◆ **What the exercise asks**
Only the lines below from the one containing "Expand 'See More' on Ksenia's comment" through the last line should be set down, exactly as written and with no pictures.

◆ **Information supplied**
══════════

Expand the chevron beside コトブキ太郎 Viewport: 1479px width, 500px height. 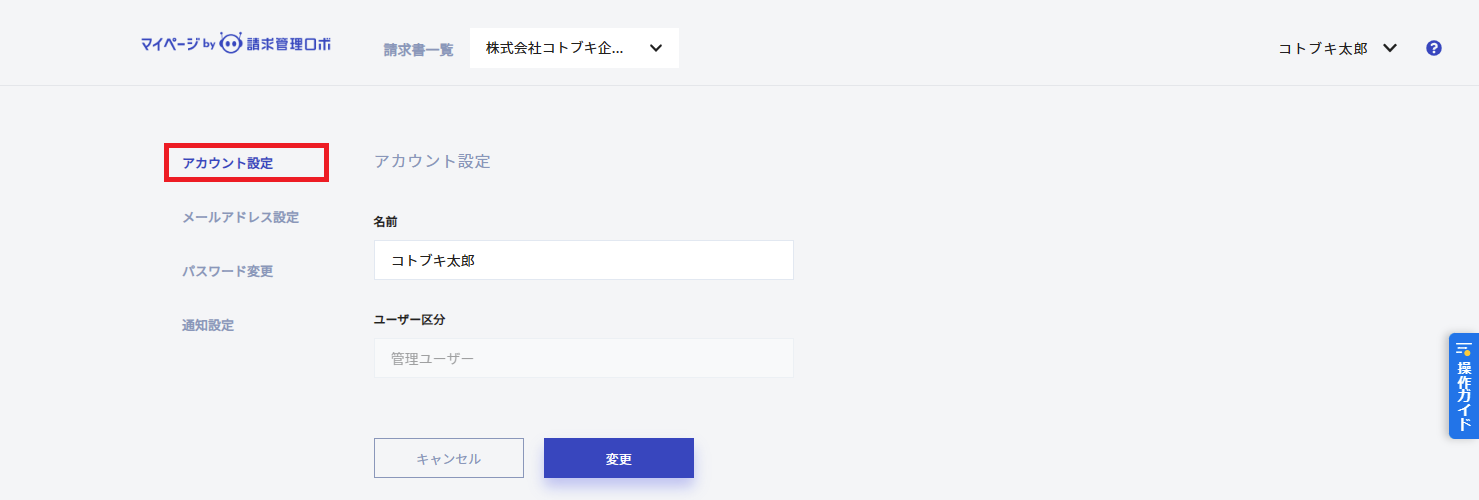[1389, 48]
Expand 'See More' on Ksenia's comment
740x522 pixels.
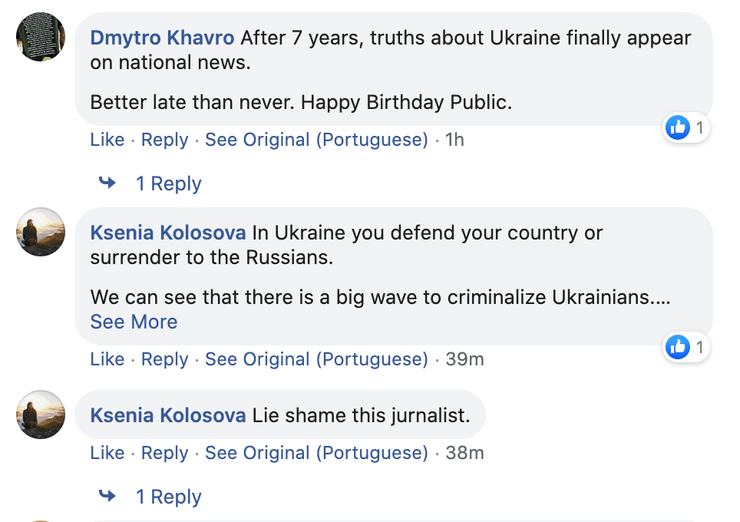click(134, 322)
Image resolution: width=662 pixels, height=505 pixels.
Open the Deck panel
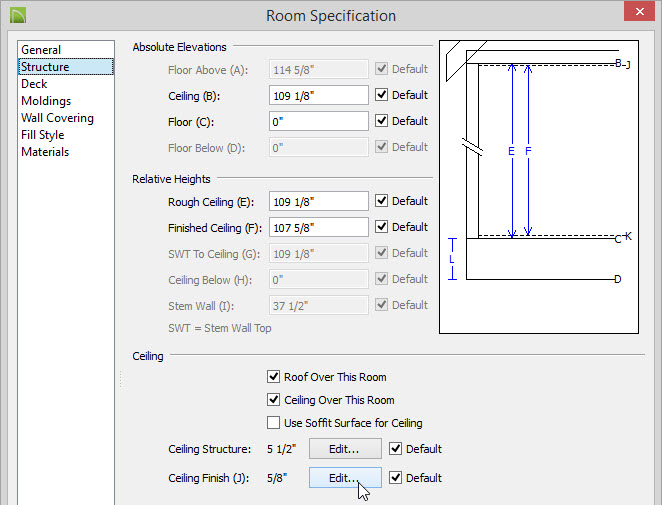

══════════

◆ **Your solution**
Expand 'See More' on Ksenia's comment
740x522 pixels.
click(134, 322)
Image resolution: width=662 pixels, height=505 pixels.
Open the Deck panel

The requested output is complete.